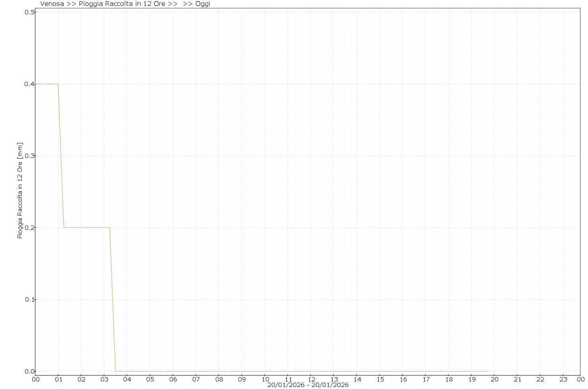Click the 'Oggi' text in the title
The image size is (588, 389).
[x=203, y=4]
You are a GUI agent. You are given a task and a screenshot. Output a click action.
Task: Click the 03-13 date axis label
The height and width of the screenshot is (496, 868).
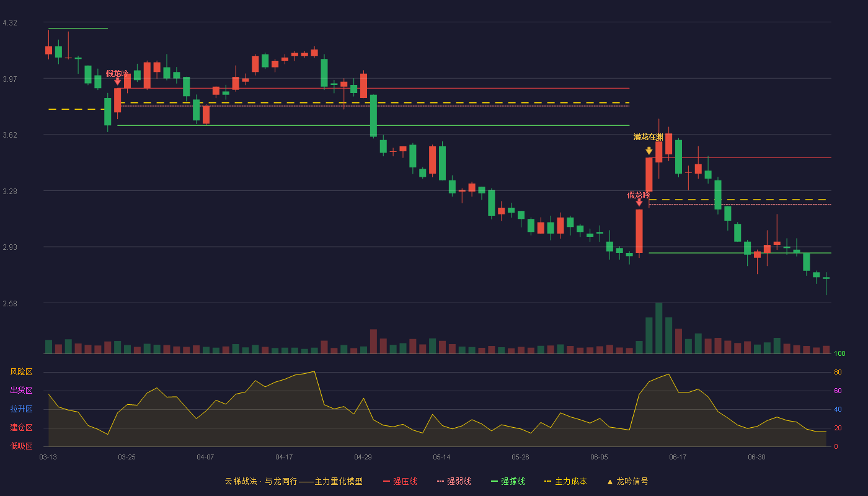[48, 457]
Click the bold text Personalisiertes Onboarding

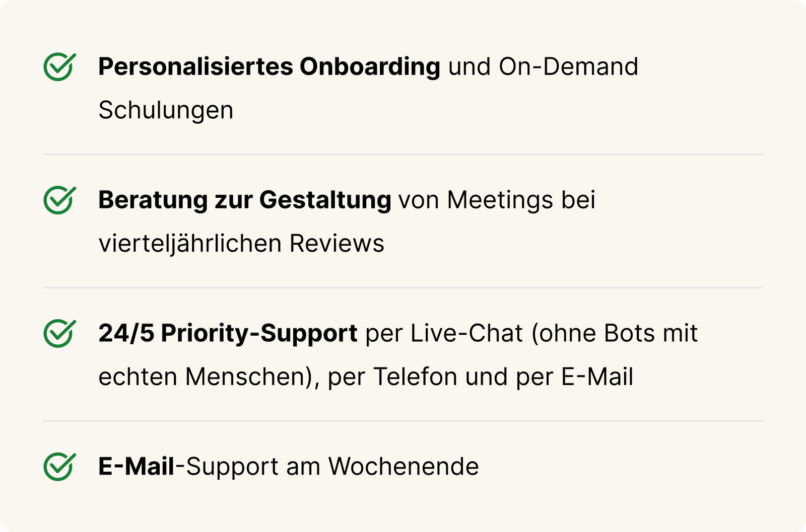[269, 67]
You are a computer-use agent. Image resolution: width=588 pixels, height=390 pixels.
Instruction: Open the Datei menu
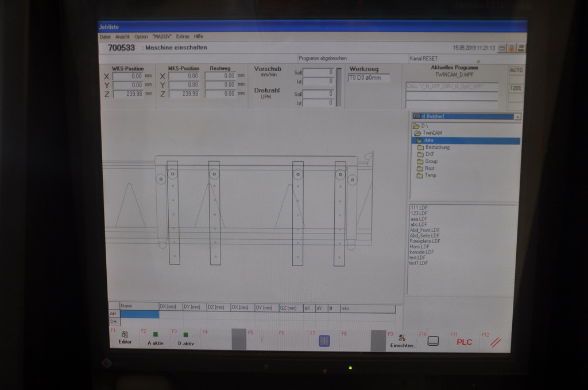[x=105, y=37]
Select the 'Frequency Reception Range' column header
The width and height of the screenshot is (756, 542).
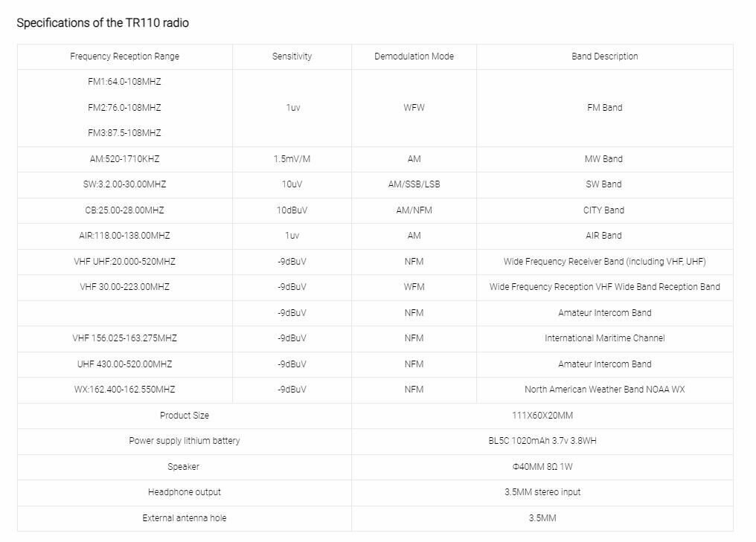pyautogui.click(x=124, y=57)
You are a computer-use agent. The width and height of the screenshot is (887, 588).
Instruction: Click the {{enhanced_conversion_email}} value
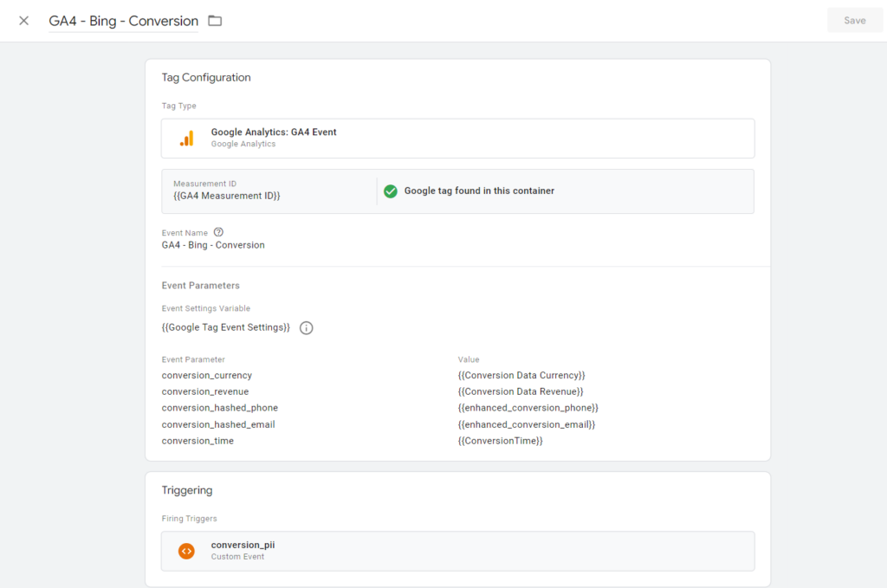527,424
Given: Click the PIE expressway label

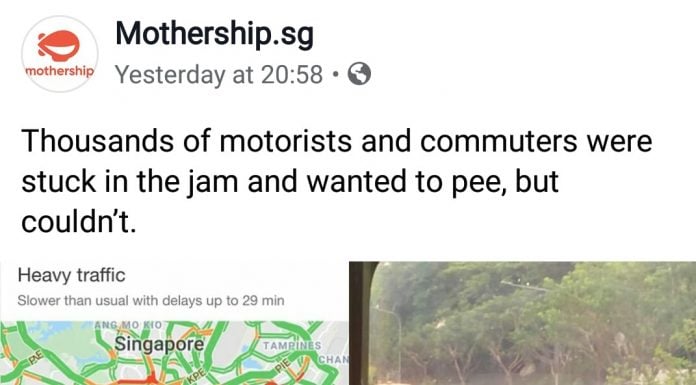Looking at the screenshot, I should (282, 365).
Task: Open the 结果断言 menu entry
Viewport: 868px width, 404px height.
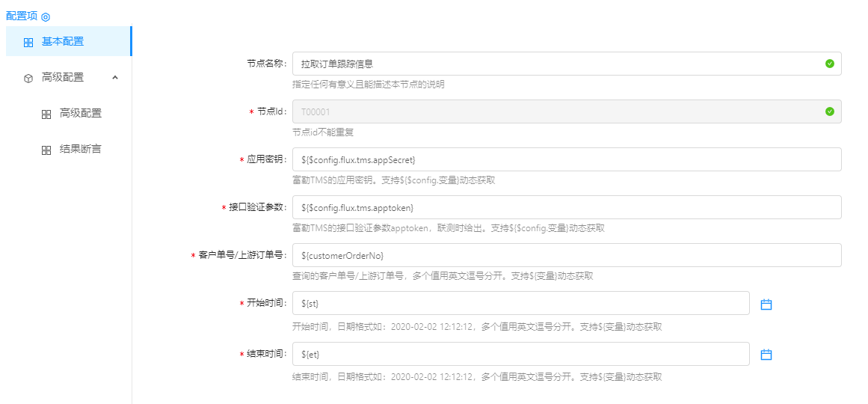Action: coord(80,150)
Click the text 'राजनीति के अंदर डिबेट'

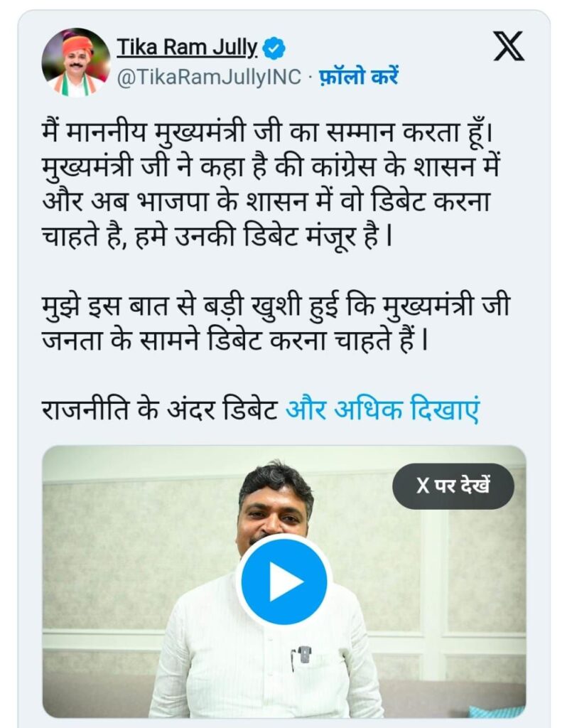click(x=160, y=410)
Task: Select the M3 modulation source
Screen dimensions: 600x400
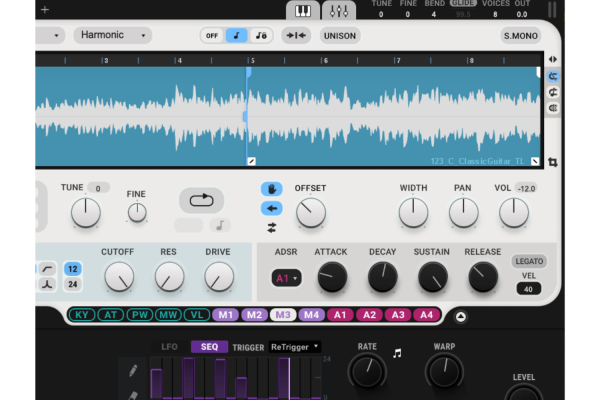Action: (x=282, y=315)
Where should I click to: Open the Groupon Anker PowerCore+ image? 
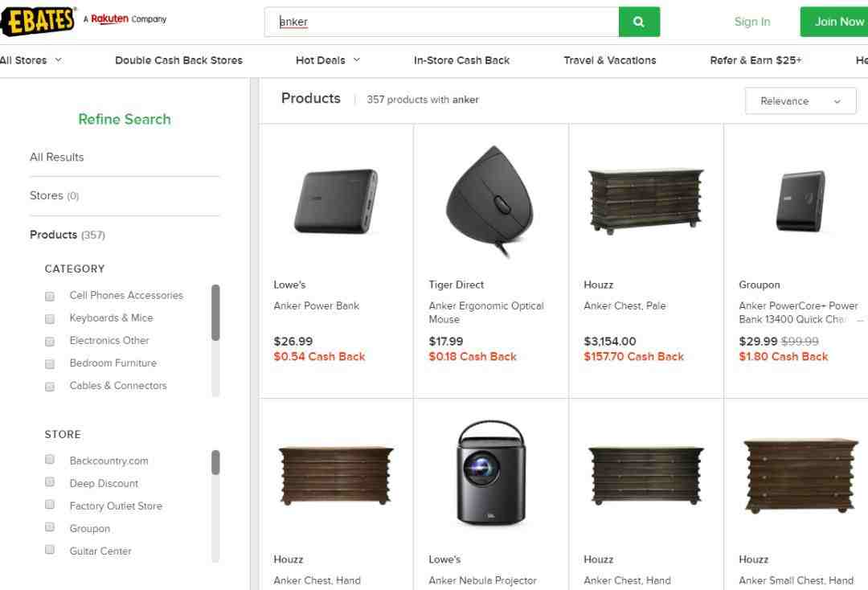800,201
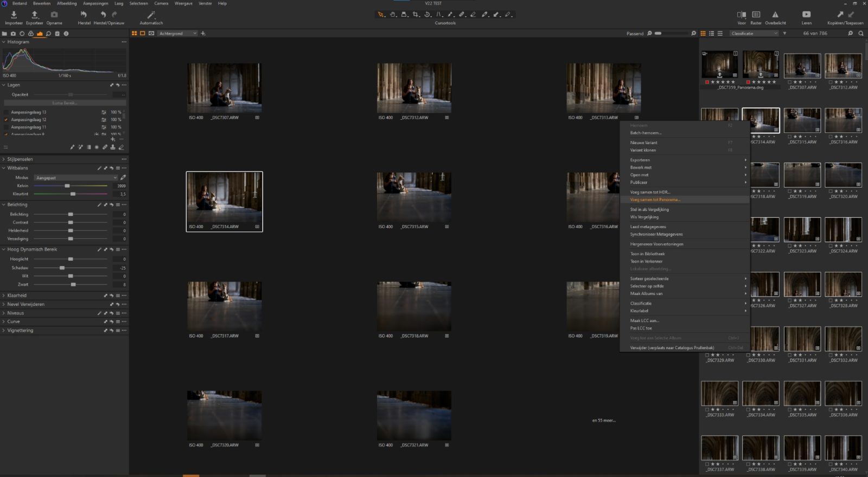Click the Automatisch magic wand icon
The image size is (868, 477).
[x=151, y=15]
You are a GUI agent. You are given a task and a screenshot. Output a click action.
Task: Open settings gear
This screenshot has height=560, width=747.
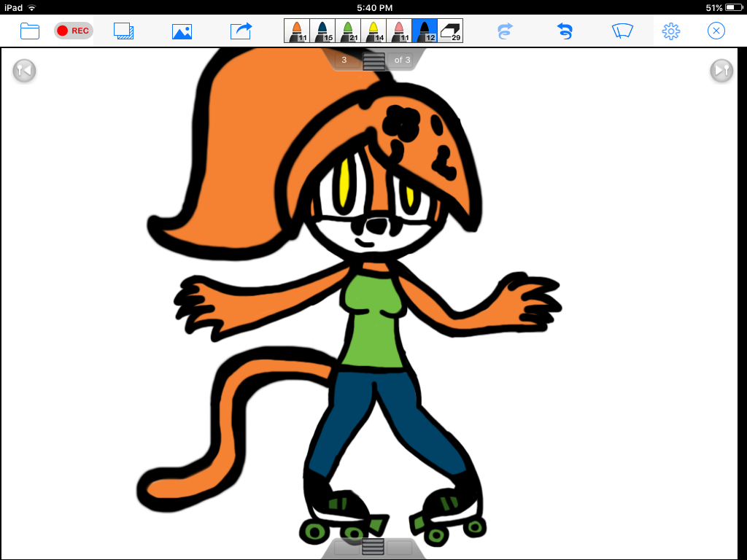coord(671,31)
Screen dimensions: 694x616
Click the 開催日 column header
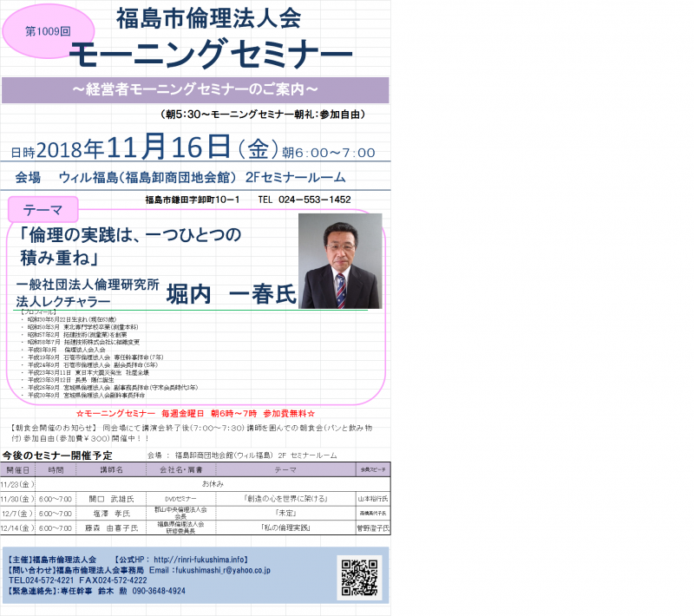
+ + + + +
▶ Instructions to follow
Everything from the line with "Task: Open settings gear" through the end of the records above, and nothing else, is to be quoted exactly; please leave the pictures out.

▶ Your response
Task: Open settings gear
This screenshot has height=560, width=747.
coord(671,31)
Screen dimensions: 694x616
Click the 開催日 column header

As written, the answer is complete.